- _PROBLEMAS E TAREFAS_:
A - No texto sobre as fazendas de café, qual organização fez a denúncia?
B - Substitua "fazendas" por "propriedades" em um trecho do texto sobre as fazendas de café. Comece nas palavras "A denúncia partiu" e pare depois de "e pagamentos irregulares.".
C - Prossiga com o texto sobre as fazendas de café a partir do ponto em que ele termina.

- _TEXTO_:
A denúncia partiu da ADERE-MG, uma organização que articula diversos sindicatos de trabalhadores rurais do Estado. As fazendas citadas estão envolvidas na cadeia de fornecimento de produtos para as empresas multinacionais Nestlé, Jacobs Douwe Egberts, McDonald’s, Dunkin’ Donuts, Starbucks e Illy. Dentre as violações recorrentes estão a condição de trabalho análoga à escravidão, condições precárias de moradia, escassez de alimentos e falta de higiene nos alojamentos e áreas comuns, ausência de equipamentos de proteção individual, contratações e pagamentos irregulares.
“O Brasil aderiu às Diretrizes da OCDE para Empresas Multinacionais, que estipulam claramente o dever corporativo de respeitar os direitos humanos. As empresas do setor cafeeiro – como todos os atores corporativos – devem conduzir a devida diligência para identificar, prevenir e remediar as violações de direitos humanos com as quais estão envolvidas, inclusive por meio de suas cadeias de fornecimento”, explica Caio Borges, coordenador de Desenvolvimento e Direitos Socioambientais da Conectas. “Ao falhar em estabelecer mecanismos robustos de rastreabilidade e monitoramento da cadeia, além de não participar em processos de reparação às vítimas, marcas de café podem se ver diante de violações dos padrões internacionais de direitos humanos sobre conduta empresarial responsável, como as Diretrizes da OCDE e os Princípios Orientadores da ONU”, completa Borges.
A denúncia ainda apresenta os esforços das empresas e produtores na construção de diretrizes de responsabilidade social, códigos de conduta e de ética, e certificação da cadeia de fornecimento do café. Apesar dessas iniciativas de responsabilidade social, as organizações afirmam que, diante das violações, as empresas compradoras ainda pecam quando o assunto é transparência e implementação de mecanismos periódicos de verificação.
Em Tanhaçu, “gatos” prometem trabalho, registro em carteira, alojamento em boas condições e pagamento devido. Convencidos pelas propostas, centenas de trabalhadores embarcam em ônibus clandestinos, todos os anos, em direção ao Sul de Minas Gerais. No destino final, multiplicam-se as reclamações sobre as falsas promessas. Em um dos casos, o trabalhador chegou a telefonar para a fazenda para a qual seria destinado e, diante da confirmação das condições, aceitou a proposta.

- _INFORMAÇÕES FORNECIDAS_:
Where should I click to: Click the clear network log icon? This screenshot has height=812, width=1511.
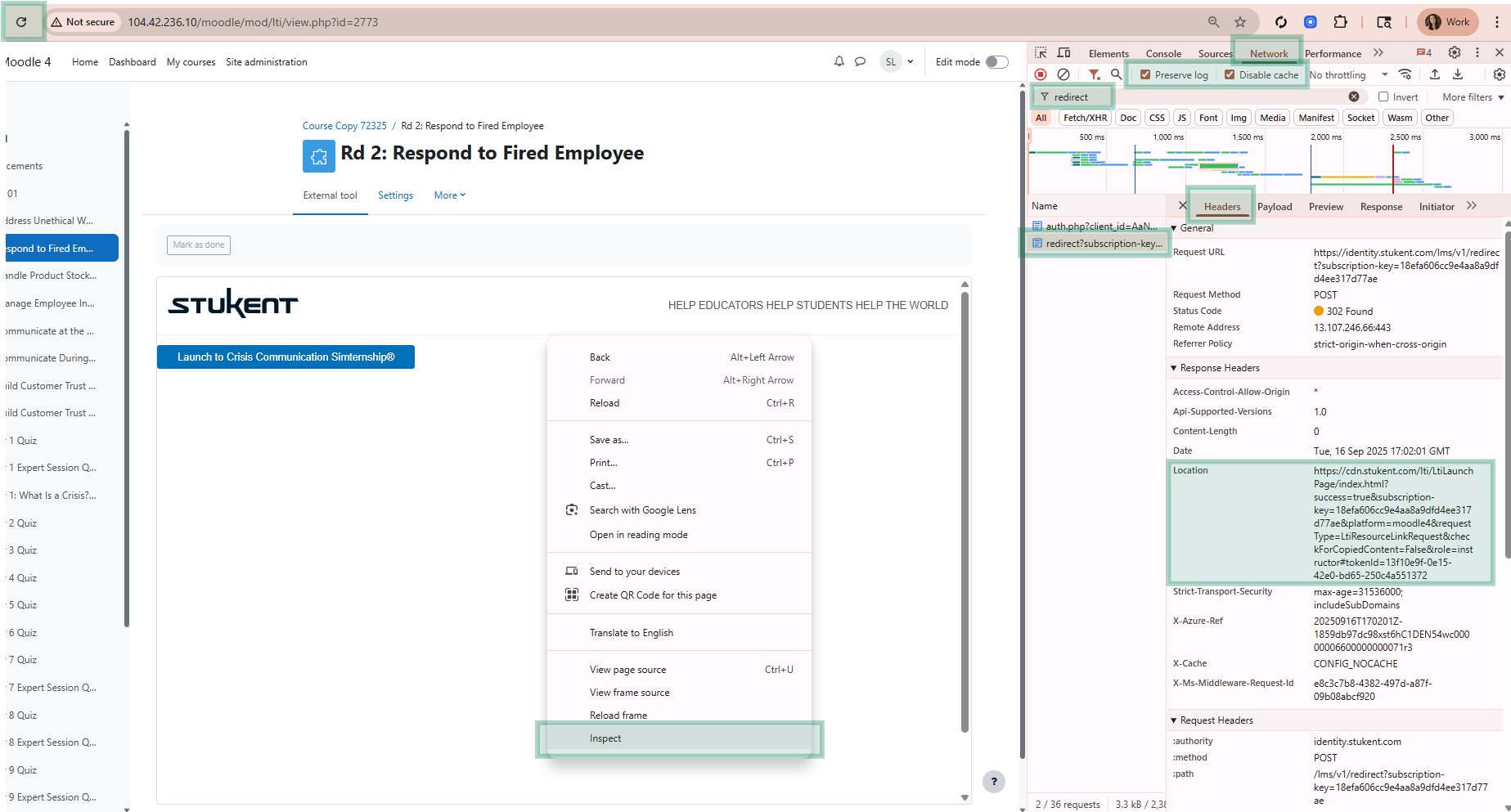1063,74
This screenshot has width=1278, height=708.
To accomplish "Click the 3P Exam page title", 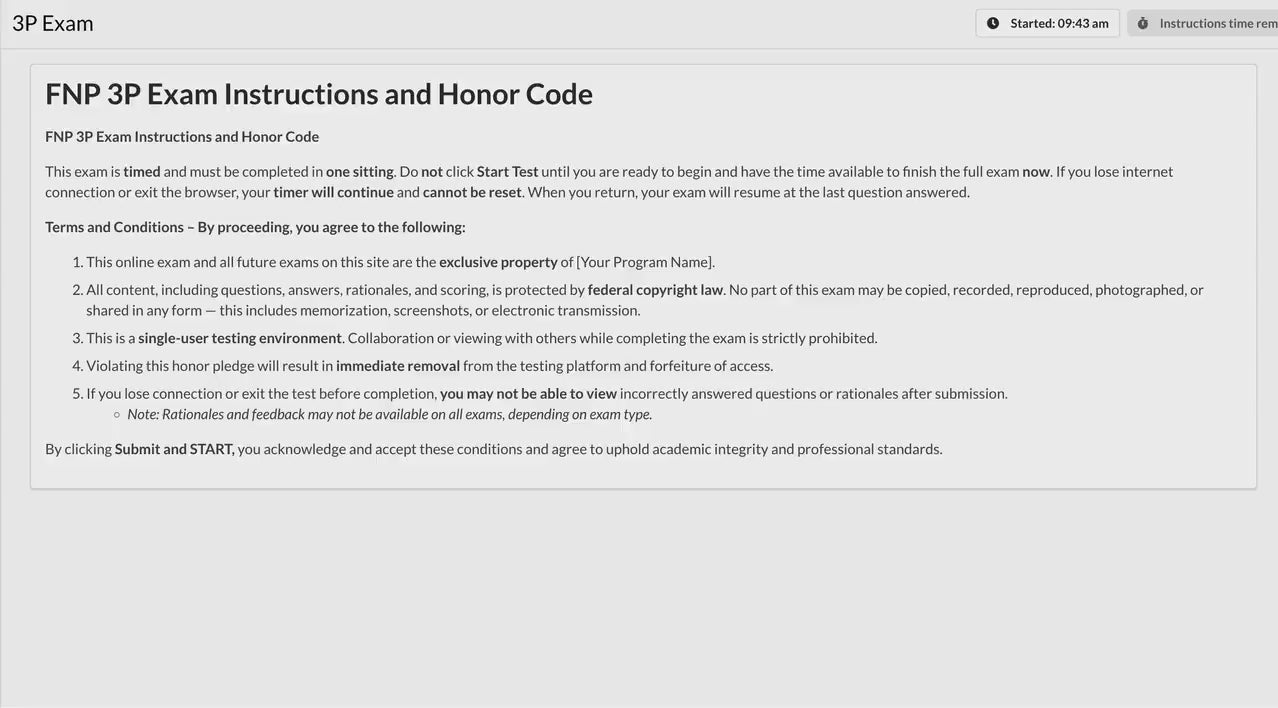I will [x=53, y=23].
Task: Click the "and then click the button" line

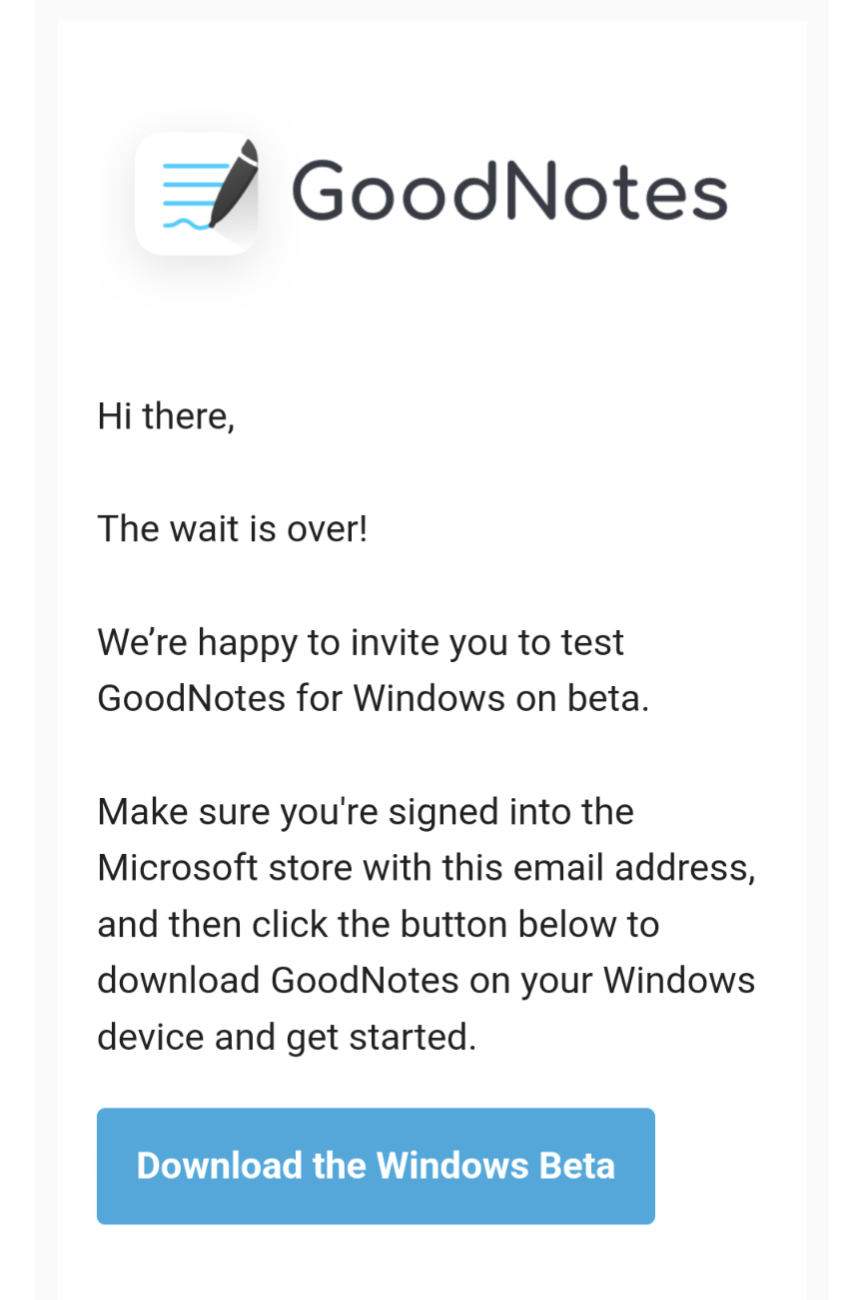Action: 378,924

- _RESULTADOS DAS TAREFAS_:
A - A ADERE-MG, uma organização que articula diversos sindicatos de trabalhadores rurais do Estado.

B -
A denúncia partiu da ADERE-MG, uma organização que articula diversos sindicatos de trabalhadores rurais do Estado. As propriedades citadas estão envolvidas na cadeia de fornecimento de produtos para as empresas multinacionais Nestlé, Jacobs Douwe Egberts, McDonald’s, Dunkin’ Donuts, Starbucks e Illy. Dentre as violações recorrentes estão a condição de trabalho análoga à escravidão, condições precárias de moradia, escassez de alimentos e falta de higiene nos alojamentos e áreas comuns, ausência de equipamentos de proteção individual, contratações e pagamentos irregulares.

C -
A situação nas fazendas contrasta com a promessa. Na maioria dos alojamentos não há água encanada e, em alguns casos, sequer havia camas ou vasos sanitários. Nos relatos, os trabalhadores descrevem a situação como se estivessem “morando em um curral”, sem qualquer condição de higiene, em estruturas precárias que não dão conta de atender necessidades básicas de sobrevivência digna.
Em uma das fazendas onde fiscais do Ministério do Trabalho resgataram pessoas mantidas em condições análogas à escravidão, a fome era parte da rotina. Com o fim do estoque de alimentos e a falta de pagamento, os trabalhadores passaram a se alimentar do arroz que havia sobrado e dos mamões colhidos na fazenda.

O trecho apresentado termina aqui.